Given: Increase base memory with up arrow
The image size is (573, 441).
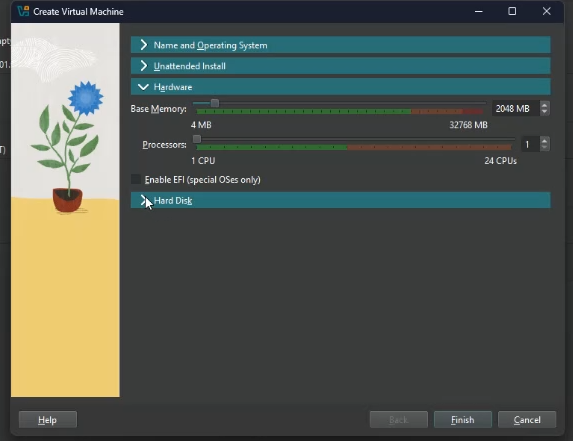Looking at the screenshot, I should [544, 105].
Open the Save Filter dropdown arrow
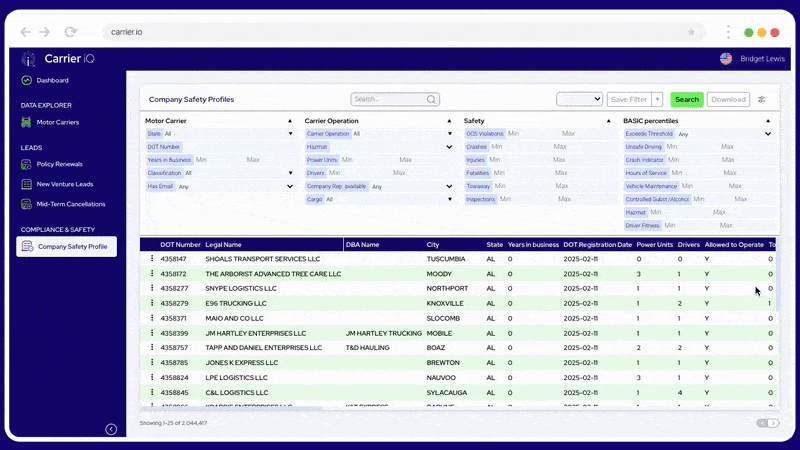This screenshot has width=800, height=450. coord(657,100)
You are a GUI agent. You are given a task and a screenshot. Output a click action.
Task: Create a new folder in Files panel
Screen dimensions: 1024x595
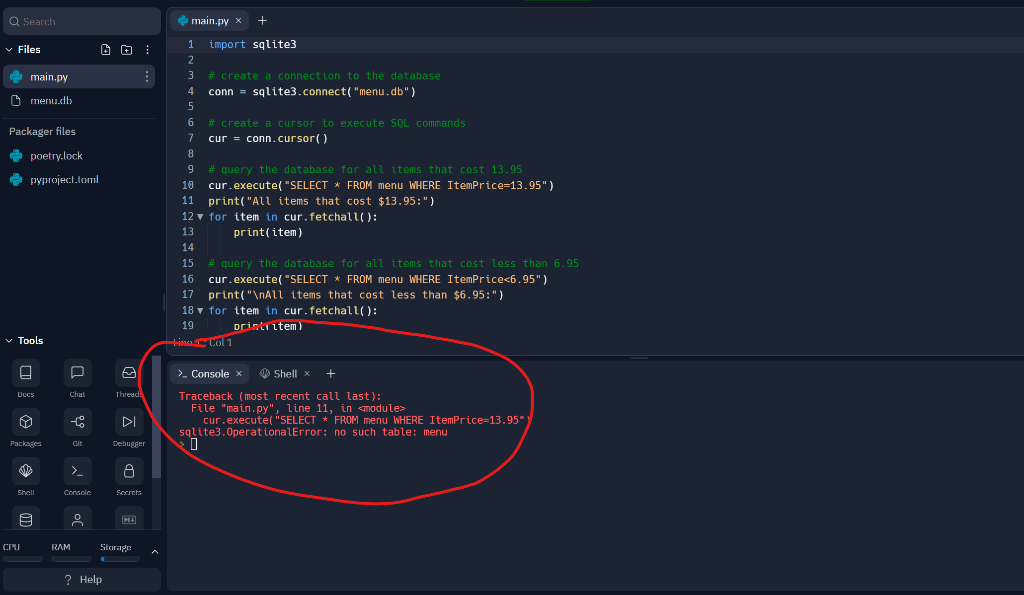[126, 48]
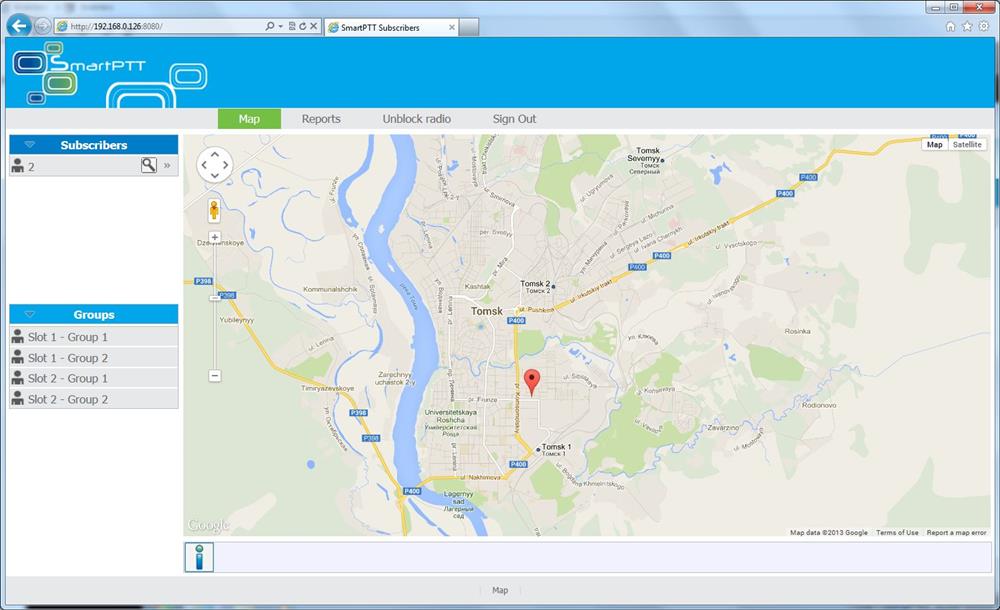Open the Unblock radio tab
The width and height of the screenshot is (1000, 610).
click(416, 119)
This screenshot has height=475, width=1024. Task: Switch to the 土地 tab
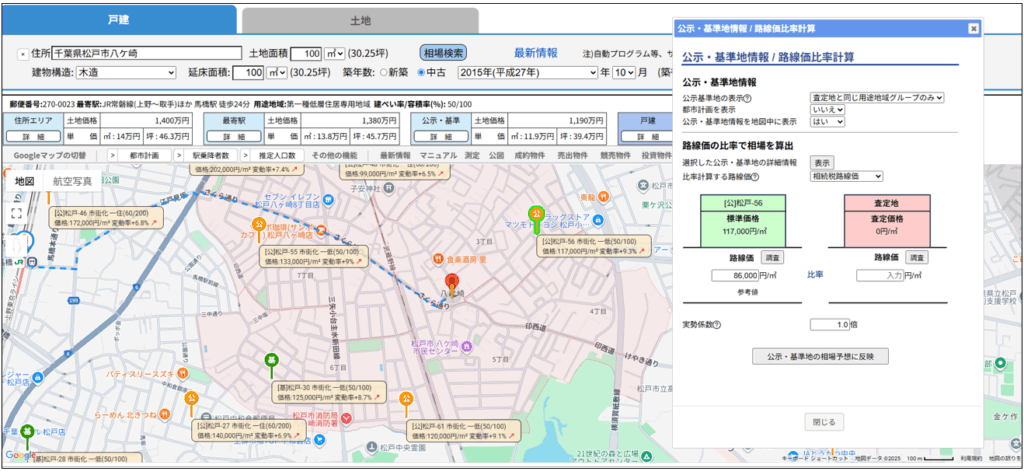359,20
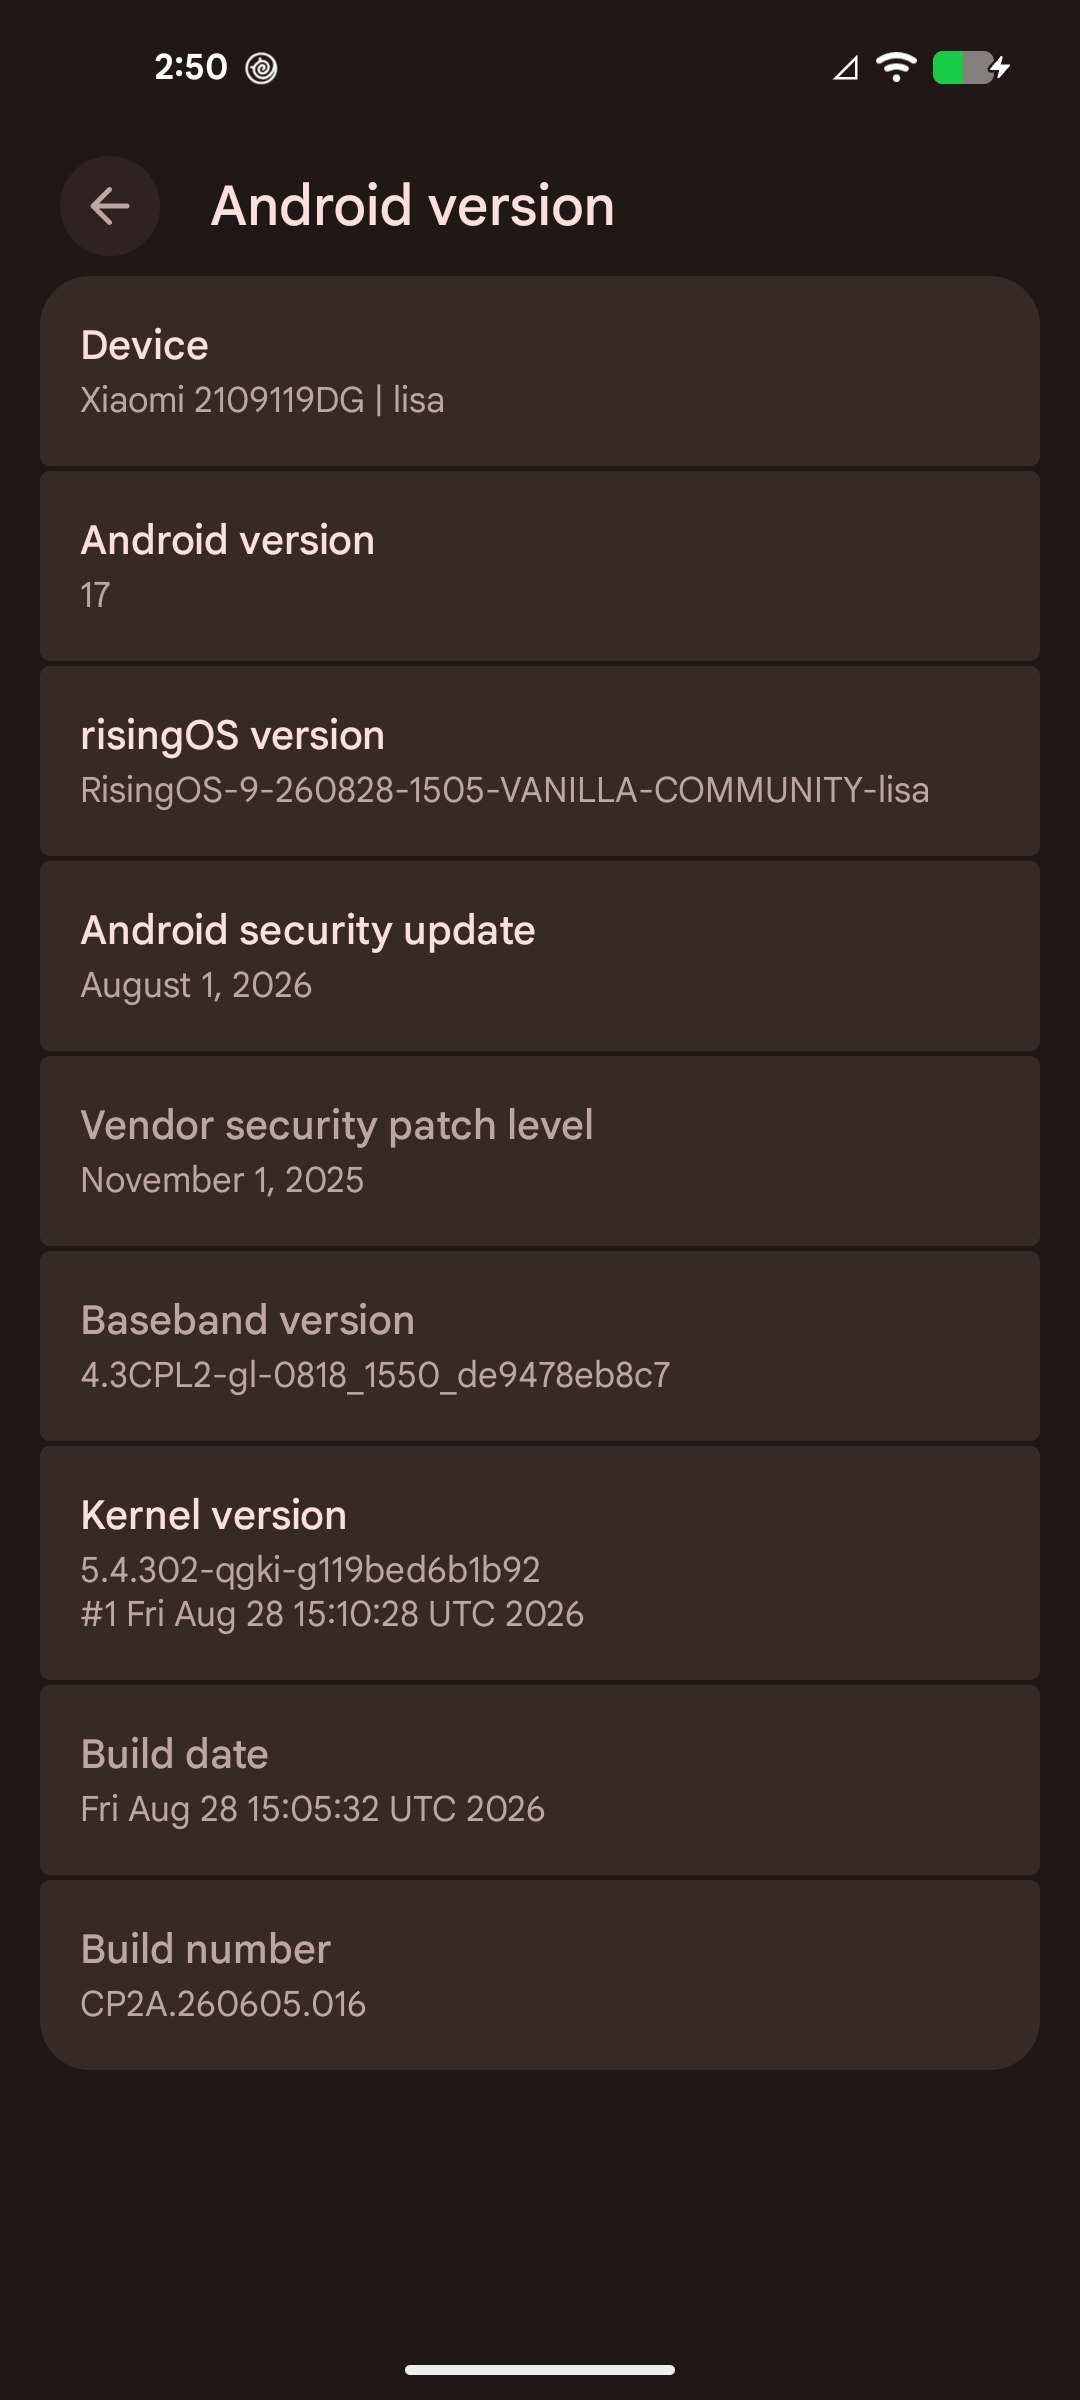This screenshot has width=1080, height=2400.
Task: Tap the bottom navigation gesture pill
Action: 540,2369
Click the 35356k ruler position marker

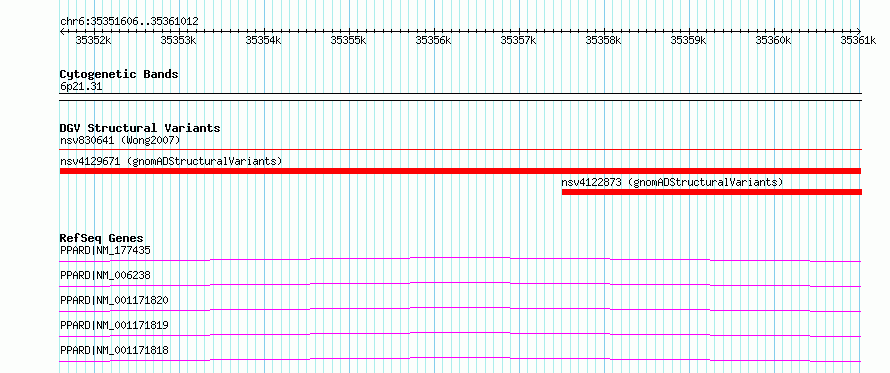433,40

### [Task to complete]
Omit the pictures; set down each record exactly.

### [Written answer]
Given: Increase base memory with up arrow
The image size is (573, 441).
Looking at the screenshot, I should [544, 105].
Open the Save Filter dropdown arrow
This screenshot has width=800, height=450. coord(657,100)
You are a GUI agent. You are given a task and a screenshot. Output a click action.
Task: Create a new folder in Files panel
Screen dimensions: 1024x595
[126, 48]
Open the Unblock radio tab
The width and height of the screenshot is (1000, 610).
click(416, 119)
This screenshot has height=475, width=1024. Task: Switch to the 土地 tab
359,20
This screenshot has width=1080, height=2400.
Task: Tap the bottom navigation gesture pill
Action: 540,2369
Click the 35356k ruler position marker

433,40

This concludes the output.